=== EXERCISE ===
From the records below, transcribe only the lines running from the one with "Where should I click to: Open the File" through the one with "Task: Open WeForest VCS Pipeline document". Keep both of those end lines.

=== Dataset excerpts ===
------------------------------------------------

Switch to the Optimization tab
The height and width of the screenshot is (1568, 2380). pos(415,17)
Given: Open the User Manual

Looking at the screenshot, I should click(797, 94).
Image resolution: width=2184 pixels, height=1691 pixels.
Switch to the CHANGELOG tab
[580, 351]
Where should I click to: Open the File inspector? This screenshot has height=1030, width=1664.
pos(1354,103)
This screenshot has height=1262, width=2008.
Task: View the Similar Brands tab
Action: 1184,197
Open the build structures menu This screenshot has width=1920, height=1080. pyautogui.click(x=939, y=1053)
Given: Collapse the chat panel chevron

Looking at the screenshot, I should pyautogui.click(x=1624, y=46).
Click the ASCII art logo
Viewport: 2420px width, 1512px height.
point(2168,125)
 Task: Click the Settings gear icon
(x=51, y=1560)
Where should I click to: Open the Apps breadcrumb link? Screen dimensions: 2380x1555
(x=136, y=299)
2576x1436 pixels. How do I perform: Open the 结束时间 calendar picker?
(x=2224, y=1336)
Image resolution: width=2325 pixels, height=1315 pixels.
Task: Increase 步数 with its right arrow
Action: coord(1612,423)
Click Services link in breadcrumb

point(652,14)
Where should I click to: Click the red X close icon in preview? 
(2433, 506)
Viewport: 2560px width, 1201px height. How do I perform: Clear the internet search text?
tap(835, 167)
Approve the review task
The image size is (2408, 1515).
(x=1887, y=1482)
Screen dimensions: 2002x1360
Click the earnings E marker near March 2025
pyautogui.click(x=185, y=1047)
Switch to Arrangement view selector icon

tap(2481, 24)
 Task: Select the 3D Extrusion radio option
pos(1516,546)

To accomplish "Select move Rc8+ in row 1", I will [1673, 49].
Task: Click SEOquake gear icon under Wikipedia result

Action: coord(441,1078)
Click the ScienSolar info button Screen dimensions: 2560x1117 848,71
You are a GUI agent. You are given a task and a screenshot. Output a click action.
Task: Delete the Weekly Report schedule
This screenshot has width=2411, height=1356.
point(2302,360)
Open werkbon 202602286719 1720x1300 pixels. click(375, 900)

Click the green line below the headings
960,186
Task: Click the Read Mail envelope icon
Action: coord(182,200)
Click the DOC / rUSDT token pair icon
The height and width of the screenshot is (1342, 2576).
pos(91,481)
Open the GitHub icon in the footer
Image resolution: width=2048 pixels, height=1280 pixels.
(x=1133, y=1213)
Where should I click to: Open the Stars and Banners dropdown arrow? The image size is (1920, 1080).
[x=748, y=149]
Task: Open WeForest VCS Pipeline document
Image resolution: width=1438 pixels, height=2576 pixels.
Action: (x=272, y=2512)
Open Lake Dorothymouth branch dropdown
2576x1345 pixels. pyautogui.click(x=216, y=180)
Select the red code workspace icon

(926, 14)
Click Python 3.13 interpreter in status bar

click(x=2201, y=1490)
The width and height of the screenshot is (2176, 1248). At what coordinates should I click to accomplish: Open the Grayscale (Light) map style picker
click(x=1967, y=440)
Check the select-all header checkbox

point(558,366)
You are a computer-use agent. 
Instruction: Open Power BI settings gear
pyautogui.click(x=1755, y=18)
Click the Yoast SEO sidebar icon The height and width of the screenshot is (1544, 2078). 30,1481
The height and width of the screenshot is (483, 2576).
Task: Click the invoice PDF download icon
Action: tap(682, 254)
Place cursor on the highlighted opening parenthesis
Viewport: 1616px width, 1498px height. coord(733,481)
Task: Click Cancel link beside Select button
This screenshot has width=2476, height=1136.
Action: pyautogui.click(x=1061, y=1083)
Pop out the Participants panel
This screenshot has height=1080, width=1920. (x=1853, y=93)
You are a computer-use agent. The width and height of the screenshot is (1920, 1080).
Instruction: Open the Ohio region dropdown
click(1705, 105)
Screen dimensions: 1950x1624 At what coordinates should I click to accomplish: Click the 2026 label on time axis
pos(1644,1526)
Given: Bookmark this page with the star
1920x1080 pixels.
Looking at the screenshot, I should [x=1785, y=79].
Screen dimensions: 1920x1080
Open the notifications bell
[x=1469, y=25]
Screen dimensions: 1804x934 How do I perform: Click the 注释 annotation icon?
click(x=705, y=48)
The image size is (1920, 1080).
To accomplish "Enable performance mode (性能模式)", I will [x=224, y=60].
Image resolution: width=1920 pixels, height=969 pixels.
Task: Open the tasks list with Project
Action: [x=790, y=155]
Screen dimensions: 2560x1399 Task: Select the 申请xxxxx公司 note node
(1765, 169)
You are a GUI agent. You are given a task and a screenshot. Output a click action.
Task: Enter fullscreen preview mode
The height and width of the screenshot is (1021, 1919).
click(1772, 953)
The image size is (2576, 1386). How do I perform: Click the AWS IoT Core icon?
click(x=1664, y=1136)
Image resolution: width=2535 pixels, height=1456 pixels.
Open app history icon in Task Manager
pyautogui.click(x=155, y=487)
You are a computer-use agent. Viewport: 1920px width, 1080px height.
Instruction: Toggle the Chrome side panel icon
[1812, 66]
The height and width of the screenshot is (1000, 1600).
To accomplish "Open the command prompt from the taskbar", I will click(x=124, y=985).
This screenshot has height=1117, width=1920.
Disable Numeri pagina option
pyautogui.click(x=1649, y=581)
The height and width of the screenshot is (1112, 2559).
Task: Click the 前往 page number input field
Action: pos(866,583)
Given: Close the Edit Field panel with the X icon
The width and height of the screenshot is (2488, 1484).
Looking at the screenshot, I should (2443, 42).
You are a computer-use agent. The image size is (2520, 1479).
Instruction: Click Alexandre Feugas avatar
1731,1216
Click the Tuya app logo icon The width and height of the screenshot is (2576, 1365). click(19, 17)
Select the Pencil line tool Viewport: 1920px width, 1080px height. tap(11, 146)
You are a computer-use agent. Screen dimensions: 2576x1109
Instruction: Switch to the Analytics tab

------------------------------------------------

=== RESPONSE TO THIS EXERCISE ===
Where should I click to: Open the File inspector? This screenshot has height=1030, width=1664.
pos(1354,103)
This screenshot has height=1262, width=2008.
Task: View the Similar Brands tab
Action: 1184,197
Open the build structures menu This screenshot has width=1920, height=1080. pyautogui.click(x=939, y=1053)
Given: Collapse the chat panel chevron

Looking at the screenshot, I should pyautogui.click(x=1624, y=46).
Click the ASCII art logo
Viewport: 2420px width, 1512px height.
point(2168,125)
 Task: Click the Settings gear icon
(x=51, y=1560)
Where should I click to: Open the Apps breadcrumb link? Screen dimensions: 2380x1555
(x=136, y=299)
2576x1436 pixels. How do I perform: Open the 结束时间 calendar picker?
(x=2224, y=1336)
Image resolution: width=2325 pixels, height=1315 pixels.
Task: Increase 步数 with its right arrow
Action: coord(1612,423)
Click Services link in breadcrumb

point(652,14)
Where should I click to: Click the red X close icon in preview? 
(2433, 506)
Viewport: 2560px width, 1201px height. How do I perform: Clear the internet search text?
tap(835, 167)
Approve the review task
The image size is (2408, 1515).
(x=1887, y=1482)
Screen dimensions: 2002x1360
Click the earnings E marker near March 2025
pyautogui.click(x=185, y=1047)
Switch to Arrangement view selector icon

tap(2481, 24)
 Task: Select the 3D Extrusion radio option
pos(1516,546)

To accomplish "Select move Rc8+ in row 1", I will [1673, 49].
Task: Click SEOquake gear icon under Wikipedia result

Action: coord(441,1078)
Click the ScienSolar info button Screen dimensions: 2560x1117 848,71
You are a GUI agent. You are given a task and a screenshot. Output a click action.
Task: Delete the Weekly Report schedule
This screenshot has width=2411, height=1356.
point(2302,360)
Open werkbon 202602286719 1720x1300 pixels. click(375, 900)

Click the green line below the headings
960,186
Task: Click the Read Mail envelope icon
Action: coord(182,200)
Click the DOC / rUSDT token pair icon
The height and width of the screenshot is (1342, 2576).
pos(91,481)
Open the GitHub icon in the footer
Image resolution: width=2048 pixels, height=1280 pixels.
(x=1133, y=1213)
Where should I click to: Open the Stars and Banners dropdown arrow? The image size is (1920, 1080).
[x=748, y=149]
Task: Open WeForest VCS Pipeline document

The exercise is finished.